Medicaid Managed Care and COBRA: Do Some Screening Procedures Violate the Law?

As more Medicaid programs put their members into managed heath plans, EDs across the country are confronting managed care on an unprecedented scale. And many hospitals are running afoul of federal anti-patient-dumping legislation in the process, say some experts.

"Managed care issues comprise the fastest growing area of complaints to HCFA regarding emergency care," says Robert Bitterman, MD, JD, Director of Risk Management and Managed Care in the Department of Emergency Medicine at Carolinas Medical Center in Charlotte, NC. "Some states and participating hospitals have set up triage and screening procedures to treat Medicaid patients differently than other ED patients."

Managed care organizations generally seek to discourage treatment in the ED, often by refusing to authorize payment for services rendered. As these EDs attempt to comply with new authorization requirements while minimizing their exposure to unreimbursed costs, some are developing programs that may meet state standards but will not hold up against the federal requirements, Bitterman says. "What people don’t realize is that federal law preempts state law."

COBRA/EMTALA: The letter of the law

The Emergency Medical Treatment and Active Labor Act (EMTALA), also called COBRA because it was originally passed as part of the Consolidated Omnibus Budget Reconciliation Act, has been on the books for over a decade, yet confusion still remains over just what the law requires, says Glenn C. Freas, MD, JD, Associate Program Director, Emergency Medicine Residency of Allegheny University Hospitals.

COBRA/EMTALA simply mandated that everyone presenting to the ED receive treatment regardless of their ability to pay, Freas explains. The law specifies that everyone is entitled to a medical screening examination (MSE) to determine whether an emergency condition exists, but the law did not outline what exactly the examination should involve or who should perform it.
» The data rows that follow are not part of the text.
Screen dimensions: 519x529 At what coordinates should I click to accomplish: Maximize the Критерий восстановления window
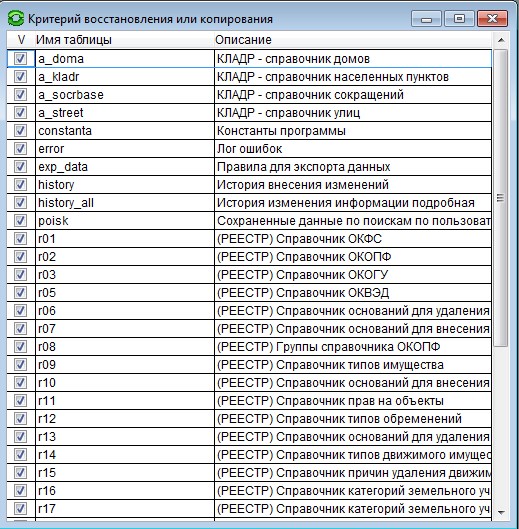tap(459, 19)

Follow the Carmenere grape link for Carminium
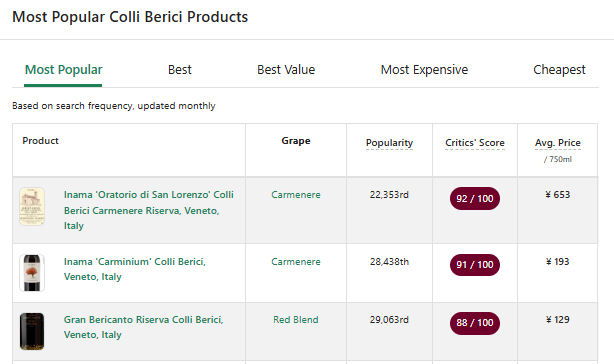coord(296,261)
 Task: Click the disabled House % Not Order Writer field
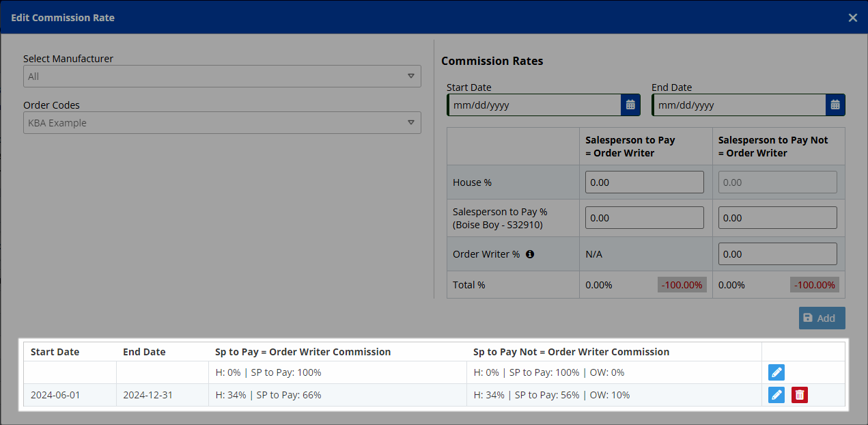click(x=777, y=182)
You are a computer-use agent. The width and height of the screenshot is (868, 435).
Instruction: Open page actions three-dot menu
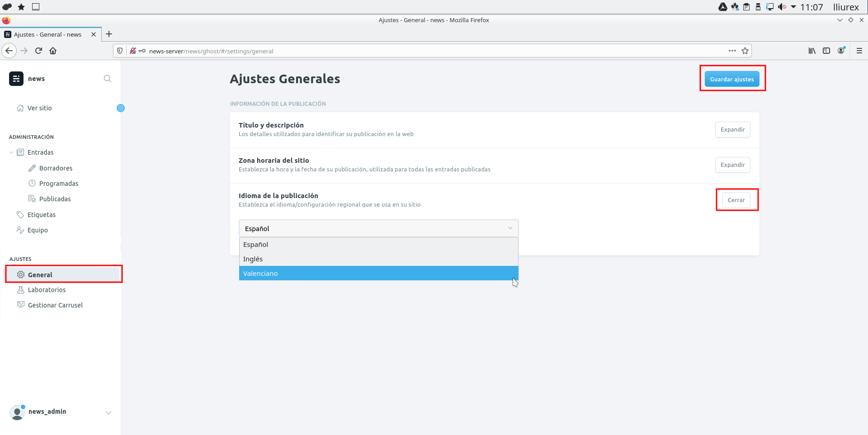coord(732,51)
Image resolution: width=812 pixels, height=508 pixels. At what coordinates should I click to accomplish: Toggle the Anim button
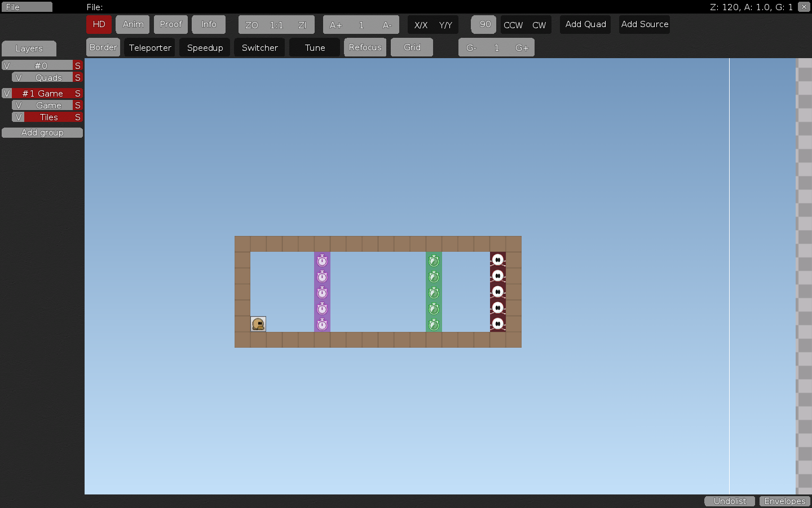(x=132, y=24)
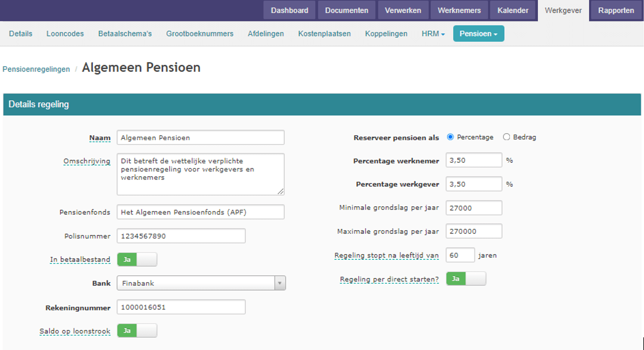This screenshot has height=350, width=644.
Task: Disable Regeling per direct starten switch
Action: coord(466,279)
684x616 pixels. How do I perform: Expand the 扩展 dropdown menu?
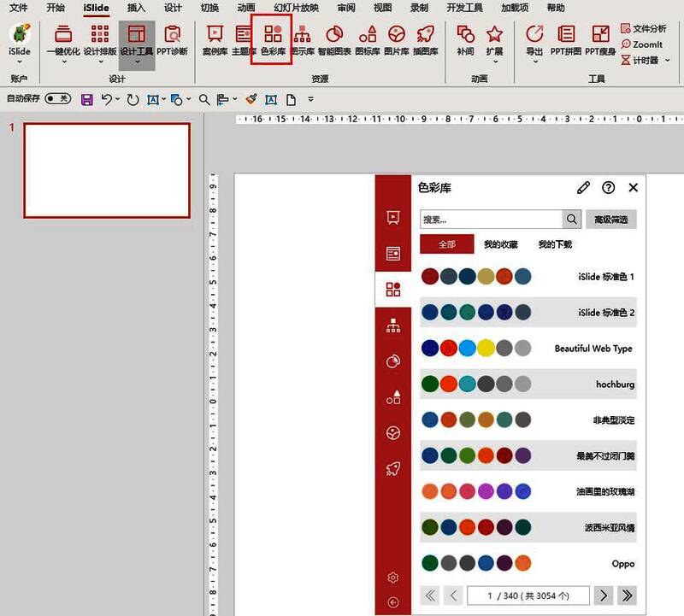click(x=494, y=61)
In 1995, the Health Care Financing Administration (HCFA) released rules clarifying specific requirements under the law, but failed to strictly define an MSE, Freas says. It simply ruled that the exam should be performed by qualified medical personnel.

"They basically reserved the right to retrospectively review all situations and then determine whether the standard was met or not," he says.

Though the law itself is not specific, courts have generally held that an MSE is physician-directed, and should involve a history, lab work, and x-rays to rule out an emergency situation, Freas says.

However, some hospitals, for example, the University of California-Davis, have established procedures where specially trained nurses and other medical personnel perform screening exams. These nurses may "triage out" patients not deemed in need of emergency care.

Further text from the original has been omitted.